MLE for Linear Standard Variation in Python

The Setting

At work we’ve been looking at the variance of differences between sale prices of neighboring houses, and its dependence on the distance in space and time of the sales.

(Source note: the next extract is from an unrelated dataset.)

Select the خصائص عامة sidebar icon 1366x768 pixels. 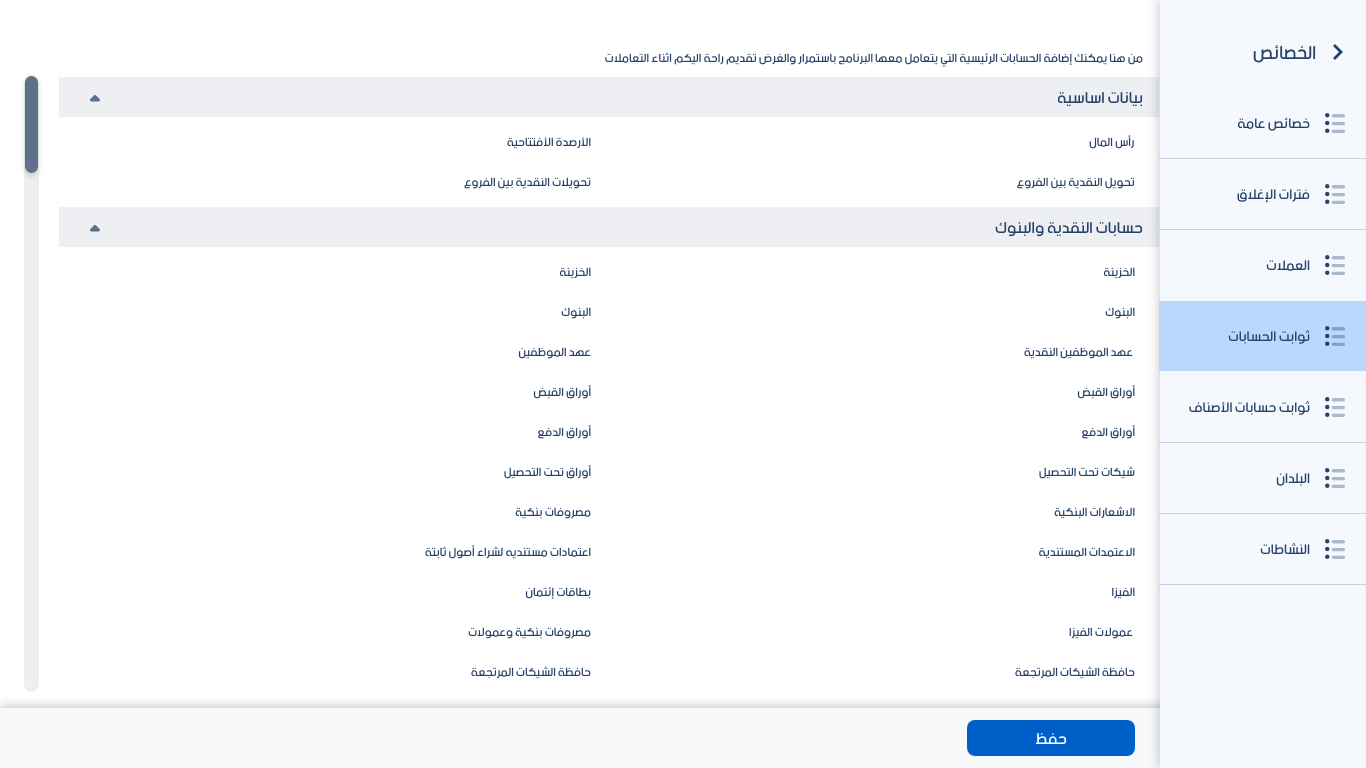[1335, 123]
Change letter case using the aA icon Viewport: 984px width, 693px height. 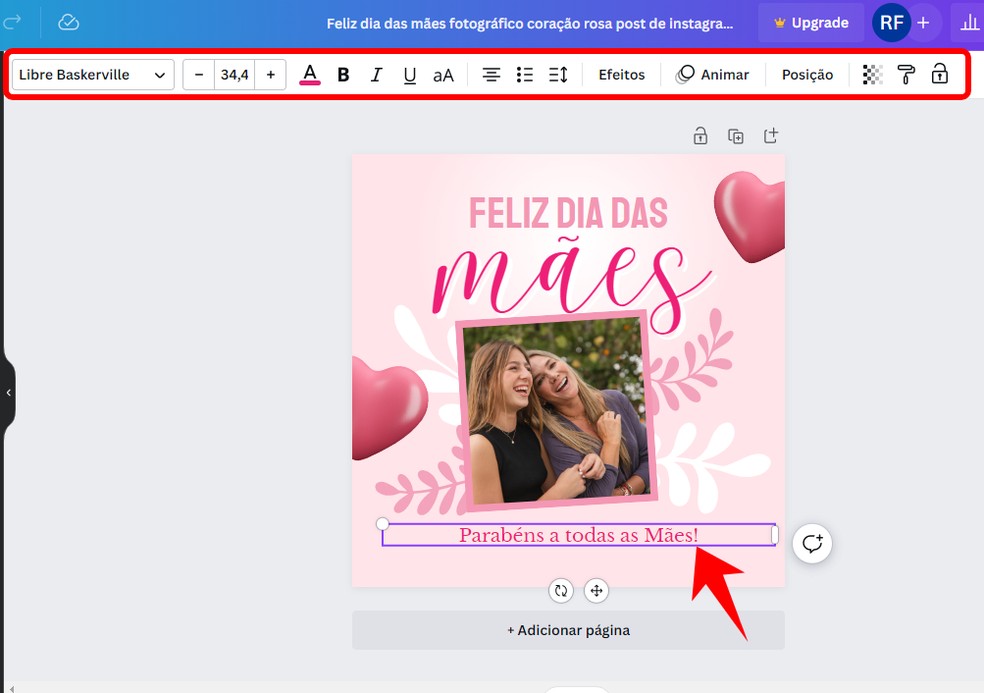click(x=443, y=74)
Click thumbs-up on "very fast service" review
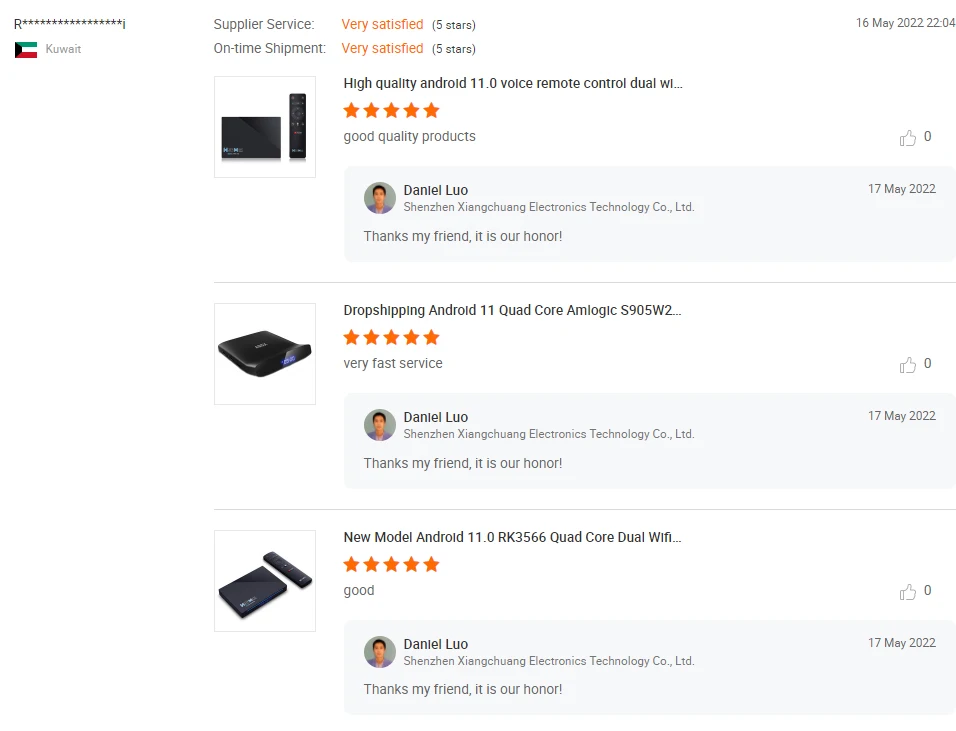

Searching for about a minute on the web, I didn’t see an implementation of a solution to the following problem:

The Problem

Given the model
\varepsilon_i \sim \mathcal{N}(0, \langle x_i, a\rangle^2),
and samples (x_i, \varepsilon_i)_{i=1}^n, what is the maximum likelihood estimation for the vector a?

The Log-Likelihood

Using Gauss’s formula:
\begin{aligned} \log{p(\varepsilon | a,x)} &= \log{\left( \prod_{i=1}^n \frac{1}{\sqrt{2\pi}\langle x_i, a\rangle} \exp\left(-\frac{1}{2}\frac{\varepsilon_i^2}{\langle x_i, a\rangle^2}\right) \right)} \\ &= \sum_{i=1}^n \left(-\log{\langle x_i, a\rangle - \frac{1}{2}\frac{\varepsilon_i^2}{\langle x_i, a\rangle^2}} \right) - \frac{n}{2}\log{2\pi} \end{aligned}

The Jacobian

We’re going to use BFGS to maximize the log-likelihood, so we’ll also need the Jacobian. Differentiating the above:
\begin{aligned} \frac{\partial\log{p(\varepsilon | a,x)}}{\partial a_j} &= \sum_{i=1}^n \left(\frac{x_{ij}}{\langle x_i, a\rangle} - \frac{\varepsilon_i^2x_{ij}}{\langle x_i, a\rangle^3} \right) \end{aligned}

The Code

From here it’s just writing correct numpy broadcasting code and calling to scipy’s minimize. We also tack on numba.

from numba import njit
import numpy as np
import scipy.optimize

@njit
def linear_std_f_jac(a, x, e2):
    """
    Compute the minus log-likelihood of $e^2$ given the model $e~N(0, <x,a>^2)$
    (up to a fixed additive constant) and its Jacobian with respect to `a`.
    """
    dots = 1/np.dot(x, a)
    e2dots2 = e2 * dots**2
    f = np.sum(e2dots2 / 2 - np.log(dots))
    j = np.sum(x * (dots - e2dots2 * dots).reshape(-1, 1), axis=0)
    return f, j

def mle_linear_std(x, *, e=None, e2=None, a0=None, bounds=None, **kwargs):
    """
    Find the MLE for `a` given the model $e~N(0, <x,a>^2)$
    
    If you pass `e2`, the squared errors, then they won't be recomputed.
    If you don't pass `e2`, then you must pass `e`.
    
    `a0`, `bounds` and `kwargs` are passed to `scipy.optimize.minimize`.
    """
    x = np.asanyarray(x)
    assert x.ndim == 2
    n, l = x.shape
    if a0 is None:
        a0 = np.ones(l)
    else:
        a0 = np.asanyarray(a0)
    if e2 is None:
        assert e is not None
        e = np.asanyarray(e)
        assert e.ndim == 1
        e2 = e**2
    else:
        e2 = np.asanyarray(e2)
        assert e2.ndim == 1
    if bounds is None:
        bounds=[(0, None)] * l
    return scipy.optimize.minimize(
        linear_std_f_jac, a0,
        args=(x, e2), jac=True, bounds=bounds, **kwargs
    )

The Example

n = 10_000_000
l = 5

random = np.random.RandomState(1729)
x = np.c_[np.ones(n), np.abs(random.randn(n, l - 1))]
a = np.abs(random.randn(l))
e = np.dot(x, a)

import time
t1 = time.time()
res = mle_linear_std(x, e2=e**2)
t2 = time.time()

print("time:", t2 - t1)
print("correct:", a, "\n")
print(res)

Which outputs:

time: 7.45331597328186
correct: [1.70512861 0.28985998 1.05376116 1.58281698 1.39634357] 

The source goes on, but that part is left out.